Back in the post-Civil War days and throughout the Jim Crow era, Florida Democrats contrived to keep Republicans (especially black Republicans) out of office by denying a key constituency the right to vote. The felon disenfranchisement law was both enshrined in the 1868 version of the state constitution and included in the so-called Black Codes, a series of blatantly racist statutes concocted to replace lost slave labor with convicts and to keep former slaves off the voting rolls.
The intent of the felon voting law “was quite clear: to eliminate as many black voters as possible,” Darryl Paulson, emeritus professor of government at the University of South Florida, told the Washington Post.
In 1885, Florida also became the first state to adopt a poll tax — a $2-a-year fee that kept most blacks from voting. The state also added literacy requirements for voting, with tests contrived to disqualify blacks. Also, Florida invented whites-only primary elections.
Federal judges eventually tossed the discriminatory statutes, except for felon disenfranchisement. Florida voters figured they had killed that themselves in 2018 with Amendment 4, which received 1,072,740 more votes in the general election than Ron DeSantis.
But Florida Republicans passed SB-7066, because, like their Dixiecrat predecessors, they’ve embraced voter suppression as a political strategy.
Well, they’ve tried anyway. In 2000 and again in 2004, the Jeb Bush administration tried to purge supposed felons from the voter registration rolls, except most of the names belonged to legal voters, most of them minorities. Same in 2012 when Rick Scott’s Division of Elections claimed some 180,000 non-citizens were registered. Turned out, there were only 85. More than 13 million Floridians are currently registered to vote.
Republicans harbor the peculiar supposition that an illegal immigrant would be willing to risk a felony conviction, a five-year prison sentence, a $5,000 fine and deportation just to add a single, mathematically insignificant vote to the millions cast in state elections.
In that 2012 election, voters in some minority precincts had to wait in line for as long as seven hours to mark their ballots.
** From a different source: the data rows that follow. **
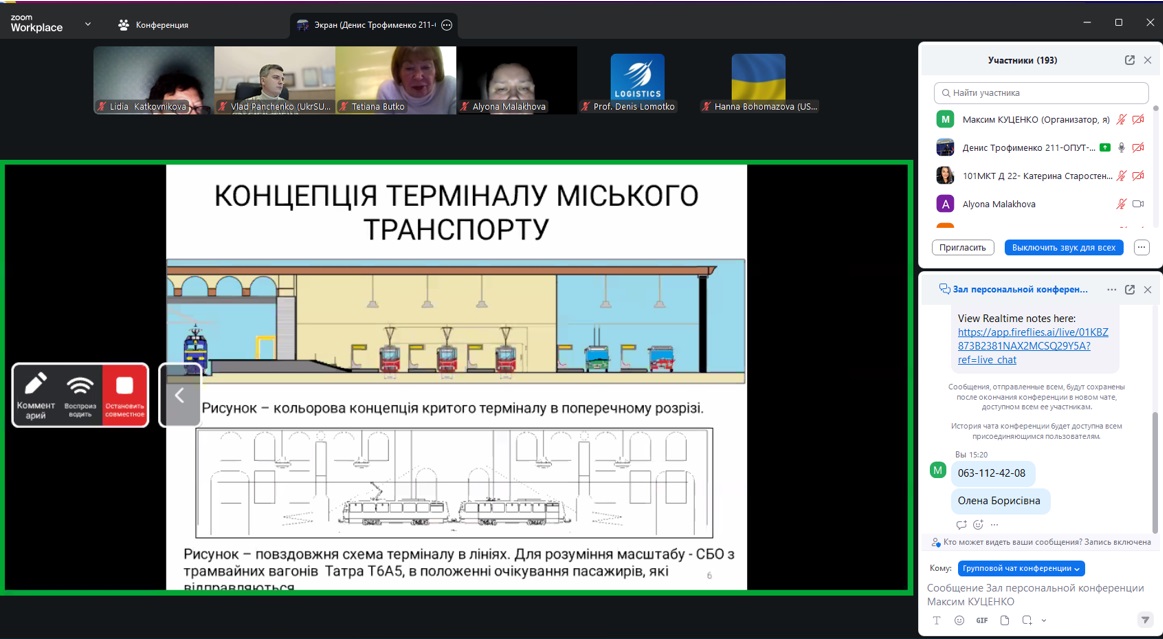
Task: Open the text formatting icon in chat
Action: click(x=937, y=620)
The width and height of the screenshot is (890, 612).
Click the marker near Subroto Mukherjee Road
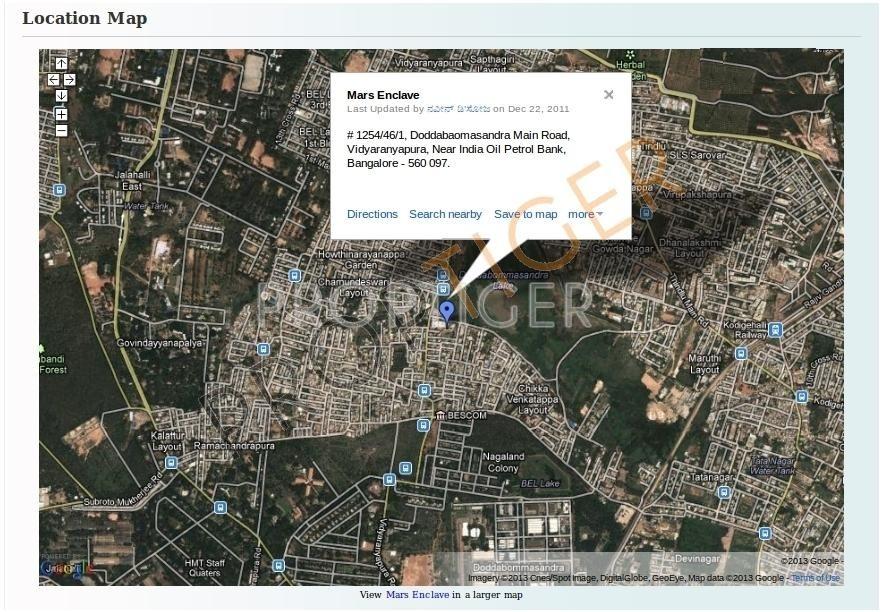219,506
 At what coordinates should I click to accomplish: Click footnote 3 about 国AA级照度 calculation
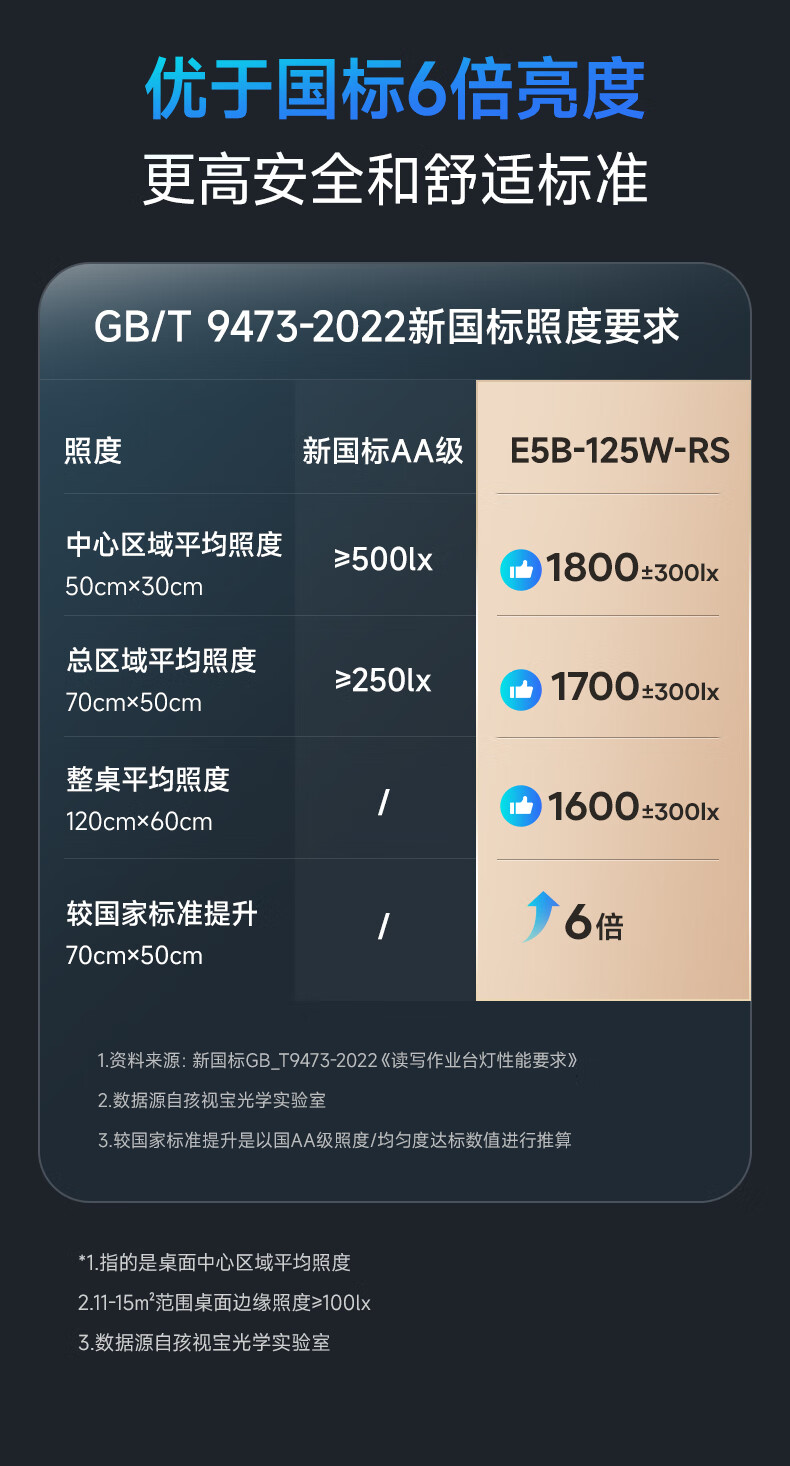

That was also the election in which 28.8 percent of Florida’s eligible, legal voters stayed home. The Republican theory suggested that illegal voters, despite the risks, harbored a stronger sense of civic duty than the 28.8 percent of legal voters who couldn’t be bothered.
Crazy notion but not too crazy for President Donald Trump, who has been railing on Twitter this week that illegal immigrants and their allies intend to steal the upcoming presidential election by manipulating the mail-in ballots several states plan to use to keep voters safe from the coronavirus.
Never mind that Florida has allowed noexcuse mail-in ballots since 2002 with few problems. The president himself voted by mail in Florida’s March 17 primary.
Of course, in Florida it helps that Trump — unlike seven of his aides and advisors — has managed to avoid a felony conviction.